WORK TO BE COMPLETED: Rescale the listing between the lines holding "This screenshot has width=1024, height=671." and "will click(x=142, y=34).", inclusive. Rewrite those lines in full, requests included, with each coordinate in the answers multiplied by 0.45 and rounded to a whole number, halves rounding up.

Listing for locating described items:

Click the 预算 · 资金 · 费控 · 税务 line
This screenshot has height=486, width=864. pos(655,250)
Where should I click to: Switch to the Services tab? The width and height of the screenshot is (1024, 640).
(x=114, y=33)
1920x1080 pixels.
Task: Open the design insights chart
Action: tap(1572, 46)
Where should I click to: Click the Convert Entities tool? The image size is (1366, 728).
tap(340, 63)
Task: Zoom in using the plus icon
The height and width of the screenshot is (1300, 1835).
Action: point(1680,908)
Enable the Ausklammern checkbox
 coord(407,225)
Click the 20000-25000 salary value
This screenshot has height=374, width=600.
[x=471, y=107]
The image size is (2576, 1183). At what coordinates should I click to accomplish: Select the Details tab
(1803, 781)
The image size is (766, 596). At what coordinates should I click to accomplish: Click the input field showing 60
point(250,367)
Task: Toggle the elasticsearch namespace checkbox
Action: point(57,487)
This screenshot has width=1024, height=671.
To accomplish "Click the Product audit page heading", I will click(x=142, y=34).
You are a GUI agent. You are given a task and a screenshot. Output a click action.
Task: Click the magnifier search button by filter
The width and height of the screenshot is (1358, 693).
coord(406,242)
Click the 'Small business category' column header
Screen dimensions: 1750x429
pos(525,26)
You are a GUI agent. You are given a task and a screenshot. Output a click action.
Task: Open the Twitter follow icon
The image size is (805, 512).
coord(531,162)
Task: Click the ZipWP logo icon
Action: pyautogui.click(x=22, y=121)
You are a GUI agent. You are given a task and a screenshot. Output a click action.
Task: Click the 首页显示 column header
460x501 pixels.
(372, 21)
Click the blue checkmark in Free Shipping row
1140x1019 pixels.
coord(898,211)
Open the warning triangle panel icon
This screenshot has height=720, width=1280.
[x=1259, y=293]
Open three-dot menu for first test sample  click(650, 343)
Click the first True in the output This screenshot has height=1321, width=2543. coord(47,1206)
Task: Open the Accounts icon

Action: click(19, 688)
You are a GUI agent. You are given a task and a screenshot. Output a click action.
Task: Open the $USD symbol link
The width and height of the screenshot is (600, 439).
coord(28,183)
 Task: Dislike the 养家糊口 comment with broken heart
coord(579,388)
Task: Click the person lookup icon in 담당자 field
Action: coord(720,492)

OUTPUT:
This screenshot has width=1024, height=671.
To accomplish "Click the Product audit page heading", I will click(x=64, y=15).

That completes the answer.